* What to work on
Since each line must match the original, copy out the records with no differences at all.

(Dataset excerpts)
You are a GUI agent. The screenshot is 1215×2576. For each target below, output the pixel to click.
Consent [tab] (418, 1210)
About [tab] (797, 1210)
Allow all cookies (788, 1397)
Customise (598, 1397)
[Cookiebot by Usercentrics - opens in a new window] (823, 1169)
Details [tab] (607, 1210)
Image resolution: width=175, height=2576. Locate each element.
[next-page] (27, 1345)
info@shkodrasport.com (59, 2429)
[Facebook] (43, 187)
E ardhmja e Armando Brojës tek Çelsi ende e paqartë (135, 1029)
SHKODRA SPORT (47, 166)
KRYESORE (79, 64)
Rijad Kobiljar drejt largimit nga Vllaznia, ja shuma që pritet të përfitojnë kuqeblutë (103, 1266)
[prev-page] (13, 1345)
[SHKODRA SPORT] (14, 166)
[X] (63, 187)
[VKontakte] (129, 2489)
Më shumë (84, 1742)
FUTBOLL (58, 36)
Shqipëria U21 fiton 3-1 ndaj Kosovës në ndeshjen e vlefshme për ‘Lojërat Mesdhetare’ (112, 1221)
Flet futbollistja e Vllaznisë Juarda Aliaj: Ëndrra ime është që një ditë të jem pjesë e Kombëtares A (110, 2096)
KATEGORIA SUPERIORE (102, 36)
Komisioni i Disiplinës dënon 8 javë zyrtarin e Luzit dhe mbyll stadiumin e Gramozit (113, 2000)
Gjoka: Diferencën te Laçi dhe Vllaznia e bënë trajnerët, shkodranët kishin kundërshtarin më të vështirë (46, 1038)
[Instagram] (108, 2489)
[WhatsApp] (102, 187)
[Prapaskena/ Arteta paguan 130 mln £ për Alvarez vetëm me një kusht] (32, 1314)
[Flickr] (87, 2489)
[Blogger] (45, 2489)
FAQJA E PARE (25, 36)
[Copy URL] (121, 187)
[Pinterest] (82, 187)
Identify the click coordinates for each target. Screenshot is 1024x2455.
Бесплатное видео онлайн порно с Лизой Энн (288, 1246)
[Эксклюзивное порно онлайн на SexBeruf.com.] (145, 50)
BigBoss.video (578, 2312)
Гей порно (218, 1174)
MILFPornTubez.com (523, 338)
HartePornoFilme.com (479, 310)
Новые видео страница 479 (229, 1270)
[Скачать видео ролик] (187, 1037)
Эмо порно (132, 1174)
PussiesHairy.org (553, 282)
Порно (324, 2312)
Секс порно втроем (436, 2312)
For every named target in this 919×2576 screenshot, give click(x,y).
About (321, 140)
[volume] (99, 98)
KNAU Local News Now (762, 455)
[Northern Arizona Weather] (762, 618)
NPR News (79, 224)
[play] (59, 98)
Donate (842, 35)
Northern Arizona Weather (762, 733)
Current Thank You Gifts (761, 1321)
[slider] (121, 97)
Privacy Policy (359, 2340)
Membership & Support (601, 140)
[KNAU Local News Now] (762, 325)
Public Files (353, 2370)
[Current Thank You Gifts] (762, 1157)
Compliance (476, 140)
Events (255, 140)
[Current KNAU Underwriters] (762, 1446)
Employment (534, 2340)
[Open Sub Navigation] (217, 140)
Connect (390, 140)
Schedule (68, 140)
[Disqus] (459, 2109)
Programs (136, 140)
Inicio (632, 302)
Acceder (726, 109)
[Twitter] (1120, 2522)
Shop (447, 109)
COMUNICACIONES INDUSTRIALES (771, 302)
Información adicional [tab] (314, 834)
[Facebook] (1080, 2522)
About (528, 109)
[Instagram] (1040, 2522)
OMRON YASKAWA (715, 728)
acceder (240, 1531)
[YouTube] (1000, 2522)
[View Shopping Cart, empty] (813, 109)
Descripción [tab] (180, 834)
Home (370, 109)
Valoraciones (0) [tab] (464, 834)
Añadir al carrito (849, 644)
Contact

* Exercise result
You are a GUI agent. The screenshot is 1215×2576. For each target below, output the pixel to click.
Consent [tab] (418, 1210)
About [tab] (797, 1210)
Allow all cookies (788, 1397)
Customise (598, 1397)
[Cookiebot by Usercentrics - opens in a new window] (823, 1169)
Details [tab] (607, 1210)
Image resolution: width=175, height=2576. Locate each element.
[next-page] (27, 1345)
info@shkodrasport.com (59, 2429)
[Facebook] (43, 187)
E ardhmja e Armando Brojës tek Çelsi ende e paqartë (135, 1029)
SHKODRA SPORT (47, 166)
KRYESORE (79, 64)
Rijad Kobiljar drejt largimit nga Vllaznia, ja shuma që pritet të përfitojnë kuqeblutë (103, 1266)
[prev-page] (13, 1345)
[SHKODRA SPORT] (14, 166)
[X] (63, 187)
[VKontakte] (129, 2489)
Më shumë (84, 1742)
FUTBOLL (58, 36)
Shqipëria U21 fiton 3-1 ndaj Kosovës në ndeshjen e vlefshme për ‘Lojërat Mesdhetare’ (112, 1221)
Flet futbollistja e Vllaznisë Juarda Aliaj: Ëndrra ime është që një ditë të jem pjesë e Kombëtares A (110, 2096)
KATEGORIA SUPERIORE (102, 36)
Komisioni i Disiplinës dënon 8 javë zyrtarin e Luzit dhe mbyll stadiumin e Gramozit (113, 2000)
Gjoka: Diferencën te Laçi dhe Vllaznia e bënë trajnerët, shkodranët kishin kundërshtarin më të vështirë (46, 1038)
[Instagram] (108, 2489)
[WhatsApp] (102, 187)
[Prapaskena/ Arteta paguan 130 mln £ për Alvarez vetëm me një kusht] (32, 1314)
[Flickr] (87, 2489)
[Blogger] (45, 2489)
FAQJA E PARE (25, 36)
[Copy URL] (121, 187)
[Pinterest] (82, 187)
Identify the click coordinates for each target. Screenshot is 1024x2455.
Бесплатное видео онлайн порно с Лизой Энн (288, 1246)
[Эксклюзивное порно онлайн на SexBeruf.com.] (145, 50)
BigBoss.video (578, 2312)
Гей порно (218, 1174)
MILFPornTubez.com (523, 338)
HartePornoFilme.com (479, 310)
Новые видео страница 479 (229, 1270)
[Скачать видео ролик] (187, 1037)
Эмо порно (132, 1174)
PussiesHairy.org (553, 282)
Порно (324, 2312)
Секс порно втроем (436, 2312)
For every named target in this 919×2576 screenshot, give click(x,y).
About (321, 140)
[volume] (99, 98)
KNAU Local News Now (762, 455)
[Northern Arizona Weather] (762, 618)
NPR News (79, 224)
[play] (59, 98)
Donate (842, 35)
Northern Arizona Weather (762, 733)
Current Thank You Gifts (761, 1321)
[slider] (121, 97)
Privacy Policy (359, 2340)
Membership & Support (601, 140)
[KNAU Local News Now] (762, 325)
Public Files (353, 2370)
[Current Thank You Gifts] (762, 1157)
Compliance (476, 140)
Events (255, 140)
[Current KNAU Underwriters] (762, 1446)
Employment (534, 2340)
[Open Sub Navigation] (217, 140)
Connect (390, 140)
Schedule (68, 140)
[Disqus] (459, 2109)
Programs (136, 140)
Inicio (632, 302)
Acceder (726, 109)
[Twitter] (1120, 2522)
Shop (447, 109)
COMUNICACIONES INDUSTRIALES (771, 302)
Información adicional [tab] (314, 834)
[Facebook] (1080, 2522)
About (528, 109)
[Instagram] (1040, 2522)
OMRON YASKAWA (715, 728)
acceder (240, 1531)
[YouTube] (1000, 2522)
[View Shopping Cart, empty] (813, 109)
Descripción [tab] (180, 834)
Home (370, 109)
Valoraciones (0) [tab] (464, 834)
Añadir al carrito (849, 644)
Contact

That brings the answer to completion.